Fernanda Torres as Eunice in I’m Still Here | Image: Adrian Teijido / Courtesy of Sony Pictures Classics
Put on earrings. Go out for ice cream. Swim. Expose the conditions of torture. For Eunice Paiva, the protagonist of 2024 Brazilian film I’m Still Here, the fight against dictatorship has a rhythm. After being interrogated about her association with communists and terrorists, she must now try to find out where her husband is detained and work with a lawyer to get him out. She also has five children, whose ages range from 7 to 17, to care for. Her story and the delicate balance she maintains between these responsibilities has lessons for those of us unsure about how to act and feel amidst political uncertainty.
I’m Still Here, directed by Walter Salles, is a biographical drama based on the memoir of the real-life Eunice’s son Marcelo Rubens Paiva, whose book chronicles the arrest of his father, former Brazilian Labor Party congressman Rubens Beyrodt Paiva, and the effect his disappearance had on their family, particularly Eunice (played in the film by Fernanda Torres and Fernanda Montenegro). At various times during the day, the week, the year, Eunice must give all her steely attention to the seemingly futile task of getting information from the military dictatorship on her husband’s whereabouts—and later, quietly grieve his death—without forgetting that there is life teeming around her. In those moments of ordinary life, she does not lose sight of the fact that celebrating birthdays, playing soccer, and laughing are also part of the reality of the present—and will only be current now.
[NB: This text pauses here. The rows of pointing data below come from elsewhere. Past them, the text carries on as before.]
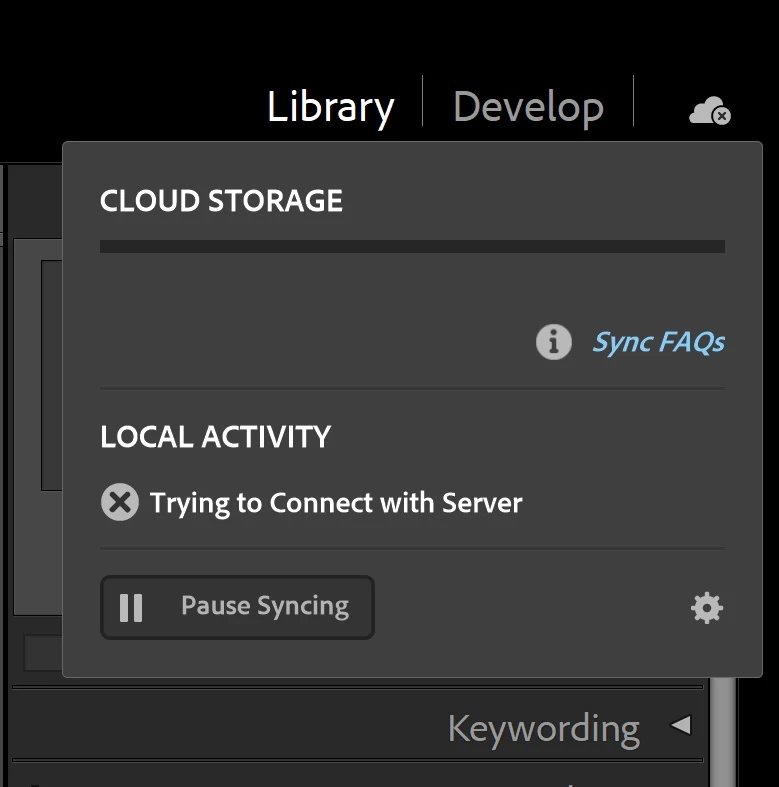779x787 pixels.
Task: Click the far-left vertical panel edge strip
Action: (x=5, y=450)
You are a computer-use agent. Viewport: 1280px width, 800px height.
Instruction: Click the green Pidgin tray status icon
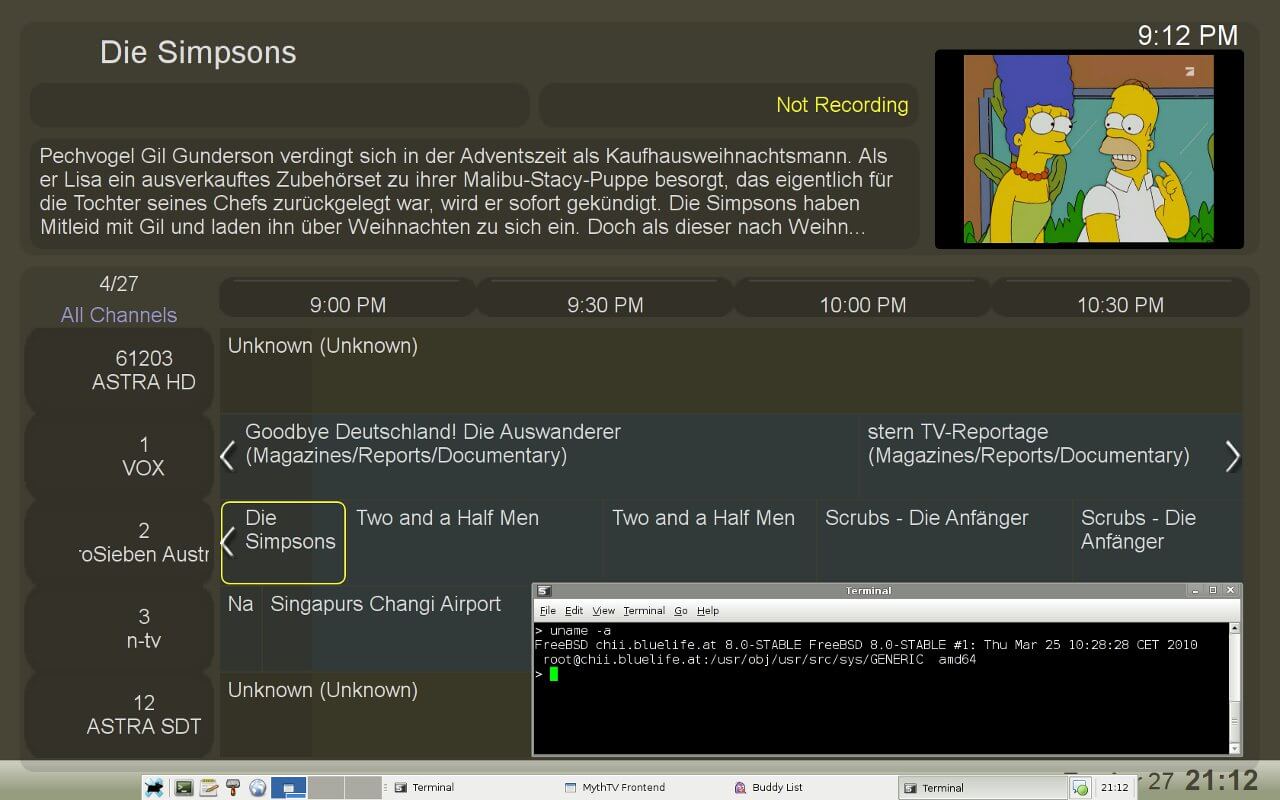pos(1080,788)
In a telling scene in I’m Still Here, a newspaper covering her husband’s disappearance sends a photographer to take a picture of the family outside their stately home. The photographer instructs the group to be serious and perhaps a little sad, given the topic of the article. But why should they act like that, Eunice wonders, when they are giggling and having fun right now? “Smile,” she tells her children.
This is not to say that there is not a price to pay for maintaining a sharp separation between the two spheres of her reality. Eunice is exhausted, and occasionally loses her temper with her children. Sometimes she makes mistakes. When her daughter living in London writes to ask for more news of her father, Eunice doesn’t tell her other children about this part of their communication; when another daughter discovers the letter, the siblings receive their mother’s omission as yet another lie within a society marked by lies. For all of her ability to control the environment of her family to the best she is able, Eunice cannot truly know how the values of a regime that keeps so much hidden have seeped into her own consciousness.
The film also captures the myopia that can set in for those crusading for justice during times of autocratic rule. A teacher at the children’s school had been imprisoned at the same time as Rubens, and in an attempt to counter the government’s denial of her husband’s arrest, Eunice tries to convince the teacher to be an eyewitness in her legal case against the state. In her determination, Eunice misses how scared the teacher is about what could still happen to her own family. No one can fault Eunice for her focus on her husband’s detention, but it has become difficult for her to recognize the same urgency in other people’s stories.
Still, 25 years later, she is again smiling during a press conference after she receives the official death certificate for her husband. While no one has been charged with the extrajudicial killing, she still feels relief when there is an official record and an opportunity to remember. Just like the array of family photos that stitch together the film, the death certificate is another fragment that documents the full reality of lives lived. As catastrophic as political events are, they exist alongside countless other events. The film is full of people taking photographs and making home movies recording everyday life. And shot on 16 mm and 35 mm itself, I’m Still Here offers its own kind of tangible testimony. These artifacts seem to say, “We had full lives. We loved each other the best we were able. We even felt joy.”
To say that the fight has a rhythm is to say that the work of political engagement—voting, protesting in the streets, tracking every missed payment, pursuing lawsuits, or a hundred other tasks—requires fortitude, resourcefulness, and clarity of purpose. It is also to say that while this kind of work is necessary to preserve democracy, it must not eclipse the range of human experiences with which it coexists. We cannot allow political work, and the fear, anger, and despair that accompany that work, to take up more than its share of time and space. We must acknowledge both spheres of our existence. The fight has a rhythm.